_Task:_ Check the listing that follows and work out how many lines include "agent". The reply is that number alone.
Source material below:
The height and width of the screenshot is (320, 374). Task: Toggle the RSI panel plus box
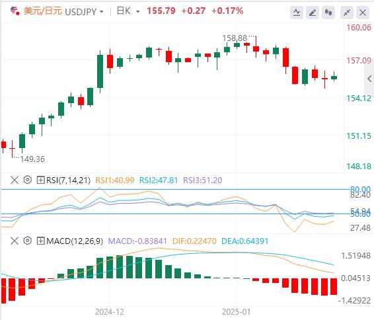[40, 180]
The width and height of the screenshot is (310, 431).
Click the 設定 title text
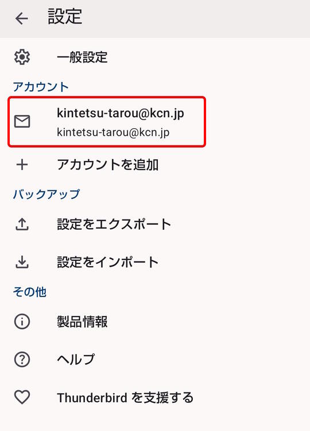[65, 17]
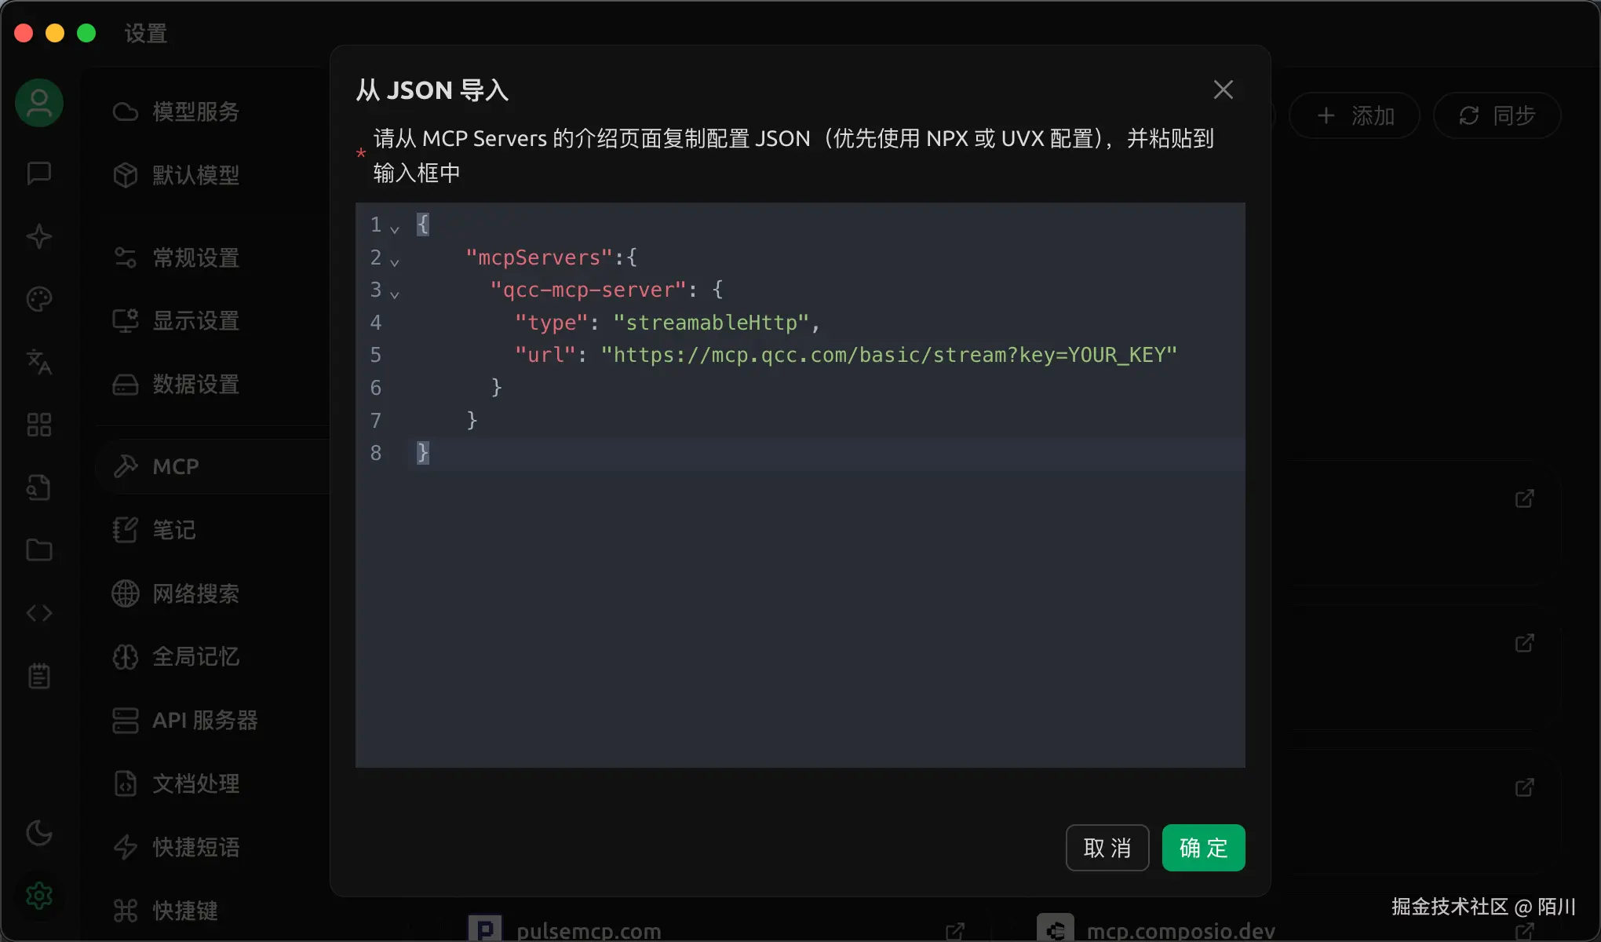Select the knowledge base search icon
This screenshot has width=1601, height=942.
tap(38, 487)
End of Source material.
Source material below:
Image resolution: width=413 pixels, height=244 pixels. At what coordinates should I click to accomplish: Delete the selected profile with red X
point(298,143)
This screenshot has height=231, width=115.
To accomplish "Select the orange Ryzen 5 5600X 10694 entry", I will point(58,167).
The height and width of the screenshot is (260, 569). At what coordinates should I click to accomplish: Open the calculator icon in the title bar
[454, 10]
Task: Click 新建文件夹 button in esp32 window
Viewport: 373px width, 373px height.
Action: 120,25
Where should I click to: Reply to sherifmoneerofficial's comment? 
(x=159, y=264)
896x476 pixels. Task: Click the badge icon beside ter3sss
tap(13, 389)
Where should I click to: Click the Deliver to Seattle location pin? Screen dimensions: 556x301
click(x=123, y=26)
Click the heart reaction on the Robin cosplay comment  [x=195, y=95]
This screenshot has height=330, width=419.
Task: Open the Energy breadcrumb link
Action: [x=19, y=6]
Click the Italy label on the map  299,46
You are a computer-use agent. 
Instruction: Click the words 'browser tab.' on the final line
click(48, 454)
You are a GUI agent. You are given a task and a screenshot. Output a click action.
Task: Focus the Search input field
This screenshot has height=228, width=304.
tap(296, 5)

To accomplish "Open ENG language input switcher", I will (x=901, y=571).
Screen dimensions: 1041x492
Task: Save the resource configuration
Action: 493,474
End of Source material.
_Response below:_ 2